POST /generate-summary   →  takes all processed documents for a case
                         →  builds chronological timeline
                         →  generates attorney summary
                         →  returns DOCX + JSON

GET  /health
```

---

## Setup

```bash
# System dependencies
brew install tesseract          # macOS
apt-get install tesseract-ocr   # Ubuntu

# Python
pip install -e .
cp .env.example .env
# Edit .env with your OPENAI_API_KEY

# Run API
uvicorn medical_ocr.main:app --port 8000
```

---

## Docker

```bash
docker build -t medical-ocr .
docker run -p 8000:8000 --env-file .env medical-ocr
```

---

## Immediate next steps (to productionise as B2B SaaS)
1. Add `POST /cases/{case_id}/documents` batch endpoint
2. Add per-document confidence scores to the API response
3. Add PDF ingestion (currently image/scan input only)
4. Add HIPAA-compliant storage (S3 + KMS encryption)
5. Build a simple React UI for law firm case managers
6. Cold-email 10 personal injury law firms with a free trial offer

---

## Pricing model
- **Per document**: $0.50–2.00 per processed document
- **Monthly flat**: $200–500/mo for up to 500 docs
- **Enterprise**: custom pricing for high volume

## Target market
- Personal injury law firms (workers' comp, auto accidents)
- Medical malpractice attorneys
- Independent Medical Examiners (IME companies)
- Medical billing companies

## Competitive advantage
- Domain-specific medical vocabulary with relevance scoring
- Multi-engine fallback → higher accuracy than single-engine tools
- Attorney-ready output format → no manual reformatting needed

---

## Example output

Running `pytest tests/ -v`:

```
============================= test session starts ==============================
platform darwin -- Python 3.13.9, pytest-9.0.2, pluggy-1.5.0
cachedir: .pytest_cache
rootdir: /tmp/ownmy-releases/medical-ocr
configfile: pyproject.toml
plugins: anyio-4.12.1, cov-7.1.0
collecting ... collected 5 items

tests/test_filters.py::test_filters_module_imports PASSED                [ 20%]
tests/test_filters.py::test_utils_module_imports FAILED                  [ 40%]
tests/test_filters.py::test_models_module_imports PASSED                 [ 60%]
tests/test_filters.py::test_ocr_config_has_required_keys FAILED          [ 80%]
tests/test_filters.py::test_medical_vocabulary_not_empty PASSED          [100%]

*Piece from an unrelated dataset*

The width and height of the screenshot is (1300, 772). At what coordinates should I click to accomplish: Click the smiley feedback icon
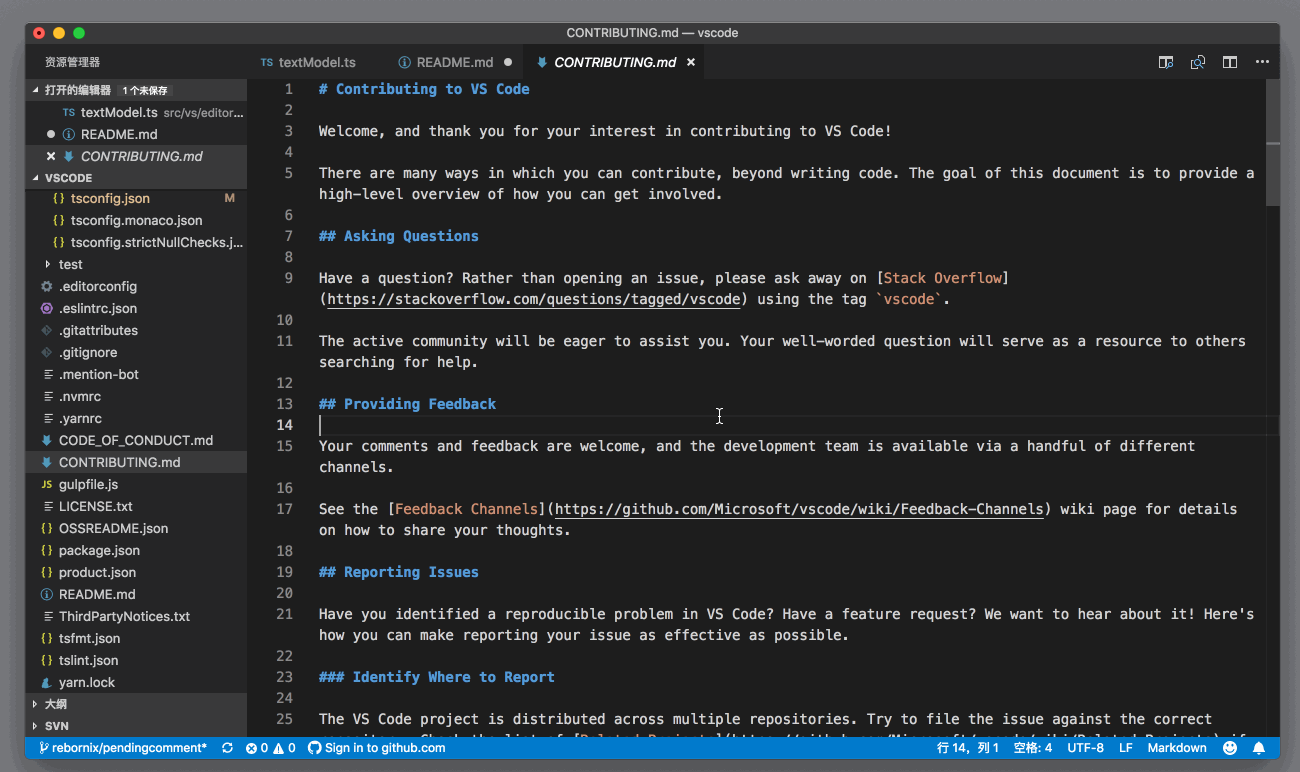(1230, 748)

FAILED tests/test_filters.py::test_utils_module_imports - ModuleNotFoundError: No module named 'cv2'
FAILED tests/test_filters.py::test_ocr_config_has_required_keys
========================= 2 failed, 3 passed in 0.70s ==========================

Note: cv2 failures are expected without `pip install -e ".[gpu]"`
```

See `examples/sample-output.json` for the full structured JSON output from a real IME report.